▶ The problem:
Report, as a single figure, how many lines in the records below include "each".
**** Data provided ****
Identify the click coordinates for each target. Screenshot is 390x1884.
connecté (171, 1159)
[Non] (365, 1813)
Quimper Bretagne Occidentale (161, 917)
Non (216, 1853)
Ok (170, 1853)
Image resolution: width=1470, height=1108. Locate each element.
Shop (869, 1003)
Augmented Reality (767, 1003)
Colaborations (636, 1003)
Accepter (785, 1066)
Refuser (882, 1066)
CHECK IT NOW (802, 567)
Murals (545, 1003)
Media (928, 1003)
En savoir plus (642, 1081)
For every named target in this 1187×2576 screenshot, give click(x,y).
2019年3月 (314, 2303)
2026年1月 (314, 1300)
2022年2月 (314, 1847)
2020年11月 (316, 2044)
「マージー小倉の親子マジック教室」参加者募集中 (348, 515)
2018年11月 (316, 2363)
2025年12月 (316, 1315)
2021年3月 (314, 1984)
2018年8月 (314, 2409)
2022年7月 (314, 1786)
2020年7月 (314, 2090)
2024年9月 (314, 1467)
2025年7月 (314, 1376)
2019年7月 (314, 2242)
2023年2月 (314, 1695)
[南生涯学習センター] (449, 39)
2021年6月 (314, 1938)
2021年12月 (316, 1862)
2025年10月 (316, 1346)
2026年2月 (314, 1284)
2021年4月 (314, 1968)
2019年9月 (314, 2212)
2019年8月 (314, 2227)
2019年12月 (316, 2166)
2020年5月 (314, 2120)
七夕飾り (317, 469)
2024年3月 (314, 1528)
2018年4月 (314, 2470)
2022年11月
****
▶ Solution to this exercise:
2